У нее и раньше случались приступы самобичевания вроде нынешнего (Фрэнсис был уже на девятом сонете; появился странный человек, напоминающий Фальстафа), но она собиралась с духом и продолжала писать как раньше. Не могла продолжать, но продолжала. А кто вел бы себя иначе? Говорили, что она выдает один шедевр за другим. Ожидалось, что вскоре ее наградят Орденом Британской империи. «Читательские овации и лучезарная благосклонность критиков согревают ее лживую душу», — написала она в дневнике в несвойственном ей стиле. Раньше она думала, что не может измениться, что никогда на это не осмелится, но теперь поняла, что должна. Поэтические строки проносились перед нею сверкающей чередой, но одна чувственная подробность привлекла ее внимание. В жаркий день пара главных героев — очевидно, Фрэнсис с Вивиен — босиком выходят из дому на веранду, а затем ступают на лужайку, ощущая подошвами приятную прохладу летней травы после нагретой солнцем плитки из йоркского камня. Мэри глубоко поразила яркая, осязаемая выразительность этой крошечной детали.
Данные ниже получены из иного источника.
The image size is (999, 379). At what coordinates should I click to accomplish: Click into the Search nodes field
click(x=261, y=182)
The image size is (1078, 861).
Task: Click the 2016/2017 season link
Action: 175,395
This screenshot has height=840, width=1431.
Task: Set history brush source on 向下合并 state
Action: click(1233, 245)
А Фрэнсис читал дальше, и ее восхищение росло. Она бросит унылую геометрию своей прозы. Поэт напомнил ей, записала она позже, как великолепно можно писать. Она завидовала его жизненной силе и блестящей фантазии, но ее эмоциональный всплеск имел не только эстетическую природу. Недавний скандал, ошеломление от гигантского перелома, разрыва с Грэмом, по-прежнему для нее желанным, новые перспективы свободы и перемен в ее жизни добавили свою лепту в единое ощущение, поднявшееся по всему ее телу, от промежности к тому загадочному месту в мозгу, где принимаются решения, одной чудесной, безумной, щекочущей волной. Позднее, дома, скептический внутренний голос сказал ей, что она предвкушала всего лишь очередные свидания с тем или другим, включая мужа, да возможный тайный переход к аморальным и не требующим особых усилий методам реализма в беллетристике. Совершенно ни к чему было беспокоить промежность.

После того как Фрэнсис довольно резко прервал хвалебную речь Гарри Киченера в свою честь, Гарри не оставалось ничего другого, кроме как спокойно усесться обратно за стол, потягивать вино, привезенное Тони и Джоном, и наблюдать, как его шурин возится с этой трубочкой, или что там он достал из-за каминных часов. Рядом с его бокалом лежали блокнот и карандаш. Он привык следить за новинками, выходящими из-под пера Бланди, но сейчас был настроен решительно: никакой биографии под его, Гарри, авторством. Фрэнсис слишком любит командовать. Он будет лезть в каждую главу. Захочет отцензурировать все свое прошлое. Если обнаружит, что у Гарри есть собственные мысли насчет какого-нибудь его сочинения и он не выложил их перед ним как на блюдечке, немедленно придет в ярость. Навлекать на свою голову кучу проблем, которые будут годами расползаться по всей семье — это сущее безумие. Гарри терпеть не мог конфликтов. Ему предстояла неприятная сцена, однако у него были свои амбиции и он не собирался взваливать на себя роль биографа Фрэнсиса только ради того, чтобы избежать его гнева.

Он узнал форму венка сонетов, тем более что когда-то и сам пробовал написать такой, из семи частей. Тогда он отказался от этой затеи. Нам известно о его реакции по письму — не электронному, — которое он отправил шурину пять дней спустя. Оно сохранилось в архиве Бланди. Вкрадчивая ирония Гарри отступает в нем перед гипертрофированными восторгами. Должно быть, отказ от биографии вызвал меньшую бурю, чем ожидалось.